- [Aim]:
Can you put every line of the items below into a JSON list of strings, one string per line, leaving out blank lines?

- [Input data]:
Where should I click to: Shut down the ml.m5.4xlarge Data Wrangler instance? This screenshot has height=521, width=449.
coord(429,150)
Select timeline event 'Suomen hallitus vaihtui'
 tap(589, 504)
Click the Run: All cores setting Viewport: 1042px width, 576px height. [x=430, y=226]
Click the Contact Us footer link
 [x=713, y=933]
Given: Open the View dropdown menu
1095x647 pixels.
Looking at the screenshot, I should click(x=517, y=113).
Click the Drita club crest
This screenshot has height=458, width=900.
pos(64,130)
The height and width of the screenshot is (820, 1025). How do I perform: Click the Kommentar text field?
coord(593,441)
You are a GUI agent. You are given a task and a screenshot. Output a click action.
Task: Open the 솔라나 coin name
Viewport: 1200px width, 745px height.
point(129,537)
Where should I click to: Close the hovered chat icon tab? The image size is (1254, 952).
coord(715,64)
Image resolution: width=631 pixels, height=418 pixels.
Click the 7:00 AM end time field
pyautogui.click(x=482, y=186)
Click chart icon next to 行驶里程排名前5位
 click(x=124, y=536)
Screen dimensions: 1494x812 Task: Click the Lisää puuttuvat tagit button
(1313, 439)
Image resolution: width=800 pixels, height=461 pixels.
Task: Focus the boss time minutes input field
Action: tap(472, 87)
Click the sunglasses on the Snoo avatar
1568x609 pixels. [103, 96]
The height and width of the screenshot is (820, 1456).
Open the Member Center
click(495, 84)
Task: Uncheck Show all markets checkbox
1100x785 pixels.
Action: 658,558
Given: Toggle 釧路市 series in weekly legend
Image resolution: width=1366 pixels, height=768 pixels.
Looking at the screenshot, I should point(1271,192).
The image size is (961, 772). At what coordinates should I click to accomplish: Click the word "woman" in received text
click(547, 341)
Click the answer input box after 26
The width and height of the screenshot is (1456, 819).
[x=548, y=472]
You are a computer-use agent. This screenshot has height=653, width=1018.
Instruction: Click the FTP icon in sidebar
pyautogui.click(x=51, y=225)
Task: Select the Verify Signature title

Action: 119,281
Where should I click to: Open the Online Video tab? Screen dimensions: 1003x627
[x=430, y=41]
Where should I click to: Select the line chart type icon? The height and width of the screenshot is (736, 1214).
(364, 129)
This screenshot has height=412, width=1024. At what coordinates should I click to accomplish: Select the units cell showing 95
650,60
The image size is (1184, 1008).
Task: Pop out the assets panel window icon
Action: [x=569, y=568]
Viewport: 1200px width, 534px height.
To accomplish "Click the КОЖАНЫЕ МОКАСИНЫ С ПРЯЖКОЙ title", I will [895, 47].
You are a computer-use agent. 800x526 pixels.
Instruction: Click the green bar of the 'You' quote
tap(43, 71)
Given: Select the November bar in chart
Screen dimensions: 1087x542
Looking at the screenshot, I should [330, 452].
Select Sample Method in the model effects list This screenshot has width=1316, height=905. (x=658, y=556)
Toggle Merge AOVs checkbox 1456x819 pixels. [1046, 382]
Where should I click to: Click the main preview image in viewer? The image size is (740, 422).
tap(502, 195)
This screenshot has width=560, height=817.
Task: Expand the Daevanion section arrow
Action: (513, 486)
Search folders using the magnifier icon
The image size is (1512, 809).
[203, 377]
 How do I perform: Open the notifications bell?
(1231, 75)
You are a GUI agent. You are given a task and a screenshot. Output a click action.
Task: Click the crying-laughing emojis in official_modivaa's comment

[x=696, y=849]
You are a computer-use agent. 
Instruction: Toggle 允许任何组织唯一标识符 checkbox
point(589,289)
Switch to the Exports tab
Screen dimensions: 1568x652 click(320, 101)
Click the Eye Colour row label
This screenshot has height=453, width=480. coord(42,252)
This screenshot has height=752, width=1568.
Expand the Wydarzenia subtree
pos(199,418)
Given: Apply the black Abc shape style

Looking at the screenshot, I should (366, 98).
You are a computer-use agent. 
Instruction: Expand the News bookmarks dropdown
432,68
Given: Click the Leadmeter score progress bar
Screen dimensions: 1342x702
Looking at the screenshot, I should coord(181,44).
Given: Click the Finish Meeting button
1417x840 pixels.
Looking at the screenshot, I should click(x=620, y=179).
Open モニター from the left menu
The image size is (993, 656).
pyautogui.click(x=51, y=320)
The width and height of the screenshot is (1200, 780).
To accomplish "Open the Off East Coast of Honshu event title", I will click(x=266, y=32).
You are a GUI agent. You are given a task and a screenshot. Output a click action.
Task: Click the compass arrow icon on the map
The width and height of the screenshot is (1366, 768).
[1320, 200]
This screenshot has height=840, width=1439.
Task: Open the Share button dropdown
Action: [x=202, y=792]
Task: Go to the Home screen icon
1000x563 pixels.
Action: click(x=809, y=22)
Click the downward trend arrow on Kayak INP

- [Exercise answer]:
[
  "Where should I click to: Shut down the ml.m5.4xlarge Data Wrangler instance? This screenshot has height=521, width=449.",
  "coord(429,150)",
  "Select timeline event 'Suomen hallitus vaihtui'",
  " tap(589, 504)",
  "Click the Run: All cores setting Viewport: 1042px width, 576px height. [x=430, y=226]",
  "Click the Contact Us footer link",
  " [x=713, y=933]",
  "Given: Open the View dropdown menu",
  "1095x647 pixels.",
  "Looking at the screenshot, I should click(x=517, y=113).",
  "Click the Drita club crest",
  "This screenshot has height=458, width=900.",
  "pos(64,130)",
  "The height and width of the screenshot is (820, 1025). How do I perform: Click the Kommentar text field?",
  "coord(593,441)",
  "You are a GUI agent. You are given a task and a screenshot. Output a click action.",
  "Task: Open the 솔라나 coin name",
  "Viewport: 1200px width, 745px height.",
  "point(129,537)",
  "Where should I click to: Close the hovered chat icon tab? The image size is (1254, 952).",
  "coord(715,64)",
  "Image resolution: width=631 pixels, height=418 pixels.",
  "Click the 7:00 AM end time field",
  "pyautogui.click(x=482, y=186)",
  "Click chart icon next to 行驶里程排名前5位",
  " click(x=124, y=536)",
  "Screen dimensions: 1494x812 Task: Click the Lisää puuttuvat tagit button",
  "(1313, 439)",
  "Image resolution: width=800 pixels, height=461 pixels.",
  "Task: Focus the boss time minutes input field",
  "Action: tap(472, 87)",
  "Click the sunglasses on the Snoo avatar",
  "1568x609 pixels. [103, 96]",
  "The height and width of the screenshot is (820, 1456).",
  "Open the Member Center",
  "click(495, 84)",
  "Task: Uncheck Show all markets checkbox",
  "1100x785 pixels.",
  "Action: 658,558",
  "Given: Toggle 釧路市 series in weekly legend",
  "Image resolution: width=1366 pixels, height=768 pixels.",
  "Looking at the screenshot, I should point(1271,192).",
  "The image size is (961, 772). At what coordinates should I click to accomplish: Click the word \"woman\" in received text",
  "click(547, 341)",
  "Click the answer input box after 26",
  "The width and height of the screenshot is (1456, 819).",
  "[x=548, y=472]",
  "You are a computer-use agent. This screenshot has height=653, width=1018.",
  "Instruction: Click the FTP icon in sidebar",
  "pyautogui.click(x=51, y=225)",
  "Task: Select the Verify Signature title",
  "Action: 119,281",
  "Where should I click to: Open the Online Video tab? Screen dimensions: 1003x627",
  "[x=430, y=41]",
  "Where should I click to: Select the line chart type icon? The height and width of the screenshot is (736, 1214).",
  "(364, 129)",
  "This screenshot has height=412, width=1024. At what coordinates should I click to accomplish: Select the units cell showing 95",
  "650,60",
  "The image size is (1184, 1008).",
  "Task: Pop out the assets panel window icon",
  "Action: [x=569, y=568]",
  "Viewport: 1200px width, 534px height.",
  "To accomplish \"Click the КОЖАНЫЕ МОКАСИНЫ С ПРЯЖКОЙ title\", I will [895, 47].",
  "You are a computer-use agent. 800x526 pixels.",
  "Instruction: Click the green bar of the 'You' quote",
  "tap(43, 71)",
  "Given: Select the November bar in chart",
  "Screen dimensions: 1087x542",
  "Looking at the screenshot, I should [330, 452].",
  "Select Sample Method in the model effects list This screenshot has width=1316, height=905. (x=658, y=556)",
  "Toggle Merge AOVs checkbox 1456x819 pixels. [1046, 382]",
  "Where should I click to: Click the main preview image in viewer? The image size is (740, 422).",
  "tap(502, 195)",
  "This screenshot has width=560, height=817.",
  "Task: Expand the Daevanion section arrow",
  "Action: (513, 486)",
  "Search folders using the magnifier icon",
  "The image size is (1512, 809).",
  "[203, 377]",
  " How do I perform: Open the notifications bell?",
  "(1231, 75)",
  "You are a GUI agent. You are given a task and a screenshot. Output a click action.",
  "Task: Click the crying-laughing emojis in official_modivaa's comment",
  "[x=696, y=849]",
  "You are a computer-use agent. ",
  "Instruction: Toggle 允许任何组织唯一标识符 checkbox",
  "point(589,289)",
  "Switch to the Exports tab",
  "Screen dimensions: 1568x652 click(320, 101)",
  "Click the Eye Colour row label",
  "This screenshot has height=453, width=480. coord(42,252)",
  "This screenshot has height=752, width=1568.",
  "Expand the Wydarzenia subtree",
  "pos(199,418)",
  "Given: Apply the black Abc shape style",
  "Looking at the screenshot, I should (366, 98).",
  "You are a computer-use agent. ",
  "Instruction: Expand the News bookmarks dropdown",
  "432,68",
  "Given: Click the Leadmeter score progress bar",
  "Screen dimensions: 1342x702",
  "Looking at the screenshot, I should coord(181,44).",
  "Given: Click the Finish Meeting button",
  "1417x840 pixels.",
  "Looking at the screenshot, I should click(x=620, y=179).",
  "Open モニター from the left menu",
  "The image size is (993, 656).",
  "pyautogui.click(x=51, y=320)",
  "The width and height of the screenshot is (1200, 780).",
  "To accomplish \"Open the Off East Coast of Honshu event title\", I will click(x=266, y=32).",
  "You are a GUI agent. You are given a task and a screenshot. Output a click action.",
  "Task: Click the compass arrow icon on the map",
  "The width and height of the screenshot is (1366, 768).",
  "[1320, 200]",
  "This screenshot has height=840, width=1439.",
  "Task: Open the Share button dropdown",
  "Action: [x=202, y=792]",
  "Task: Go to the Home screen icon",
  "1000x563 pixels.",
  "Action: click(x=809, y=22)",
  "Click the downward trend arrow on Kayak INP"
]